Austerity hampers the economic recovery by putting citizens under financial stress, making them spend less, thus shrinking GDP.
Which is precisely the opposite of what we need if we are to ensure that the debt becomes manageable. Remember, we need to raise the GDP to tame the debt.
There is particular irony in the fact that the Treasury advisers are proposing to reduce the deficit in part by freezing the wages of public-sector workers, a category that includes most of the country’s healthcare workers – yes, the same ones who have been putting their lives on the line to treat covid patients.
WHY MIGHT WE BE OPTIMISTIC?
The current chancellor – the head of the Treasury and the person in charge of holding the UK’s economy together – is Rishi Sunak, who was catapulted into the role when his predecessor resigned suddenly, just before the national budget was due. He hit the ground running – sprinting! – and hadn’t even had time to catch his breath after delivering the budget before he was chucked the pandemic grenade.
Instead of having a nervous breakdown like a normal person, Sunak immediately put together a package of furlough measures to protect people’s incomes during the lockdown. The package was not perfect, but, considering the speed with which it was drawn up, it solved a lot of problems for a lot of people very quickly (and was refined in its next iteration).

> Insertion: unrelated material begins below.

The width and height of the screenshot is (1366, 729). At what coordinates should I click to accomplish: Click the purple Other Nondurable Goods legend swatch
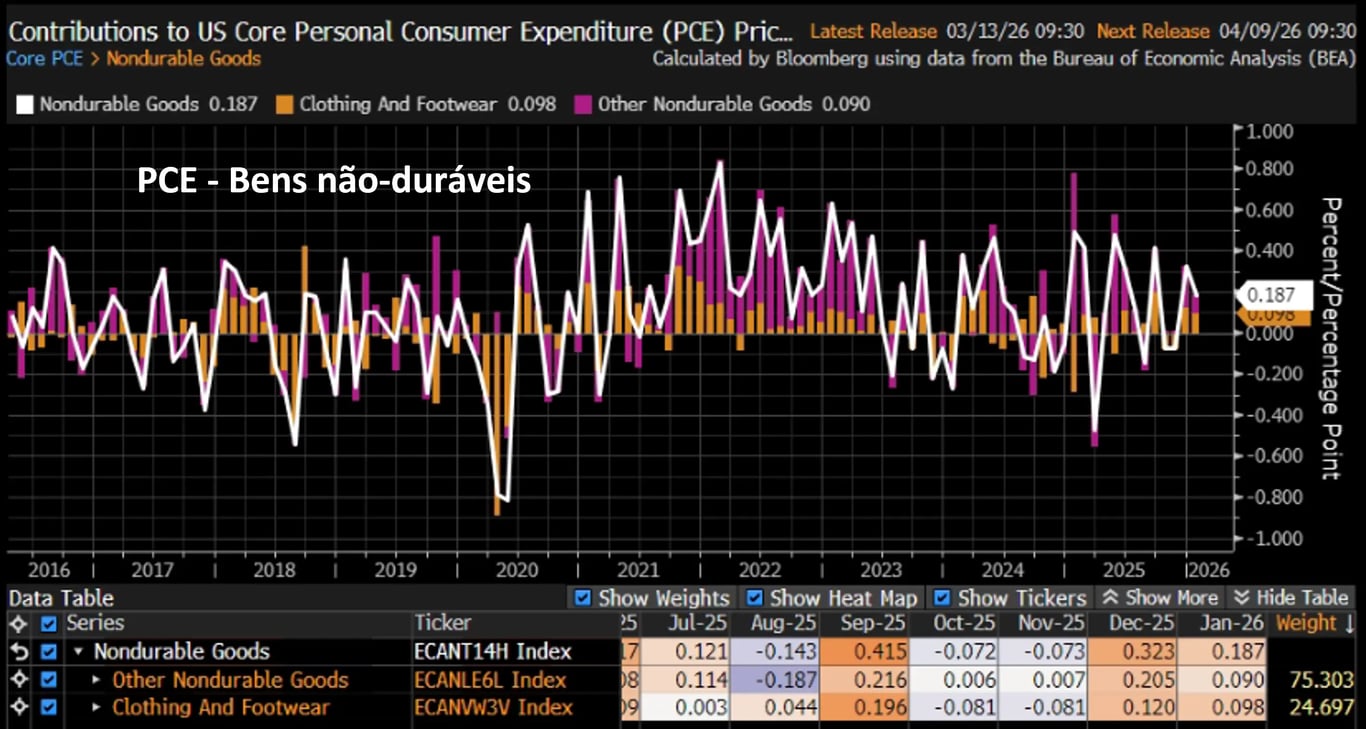583,104
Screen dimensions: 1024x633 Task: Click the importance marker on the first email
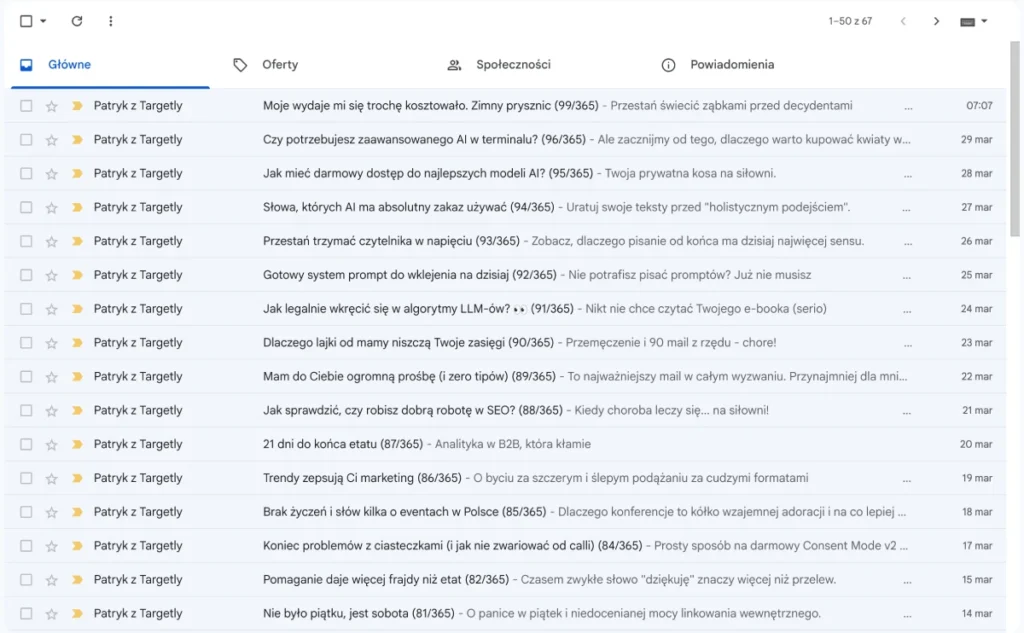point(75,105)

Sunak recognises the importance of achieving economic recovery before dealing with the deficit.
Also, we’ve already experienced the kind of austerity that Sunak’s advisers are trying to nudge him towards – it was in place for a decade following the last economic crisis and delayed the recovery from 2010 to 2013 – and there is much less appetite for such discomfort this time around.
SO, IN SUMMARY
High debt is OK, as long as you have a high GDP (or are able to make it high in the future). In fact, you may need to run up lot of debt in order to support your GDP now and invest in its future growth.
So, counterintuitively, making your debt less intimidating in the future may entail making it more intimidating for now. You just have to make sure you keep a cool head throughout.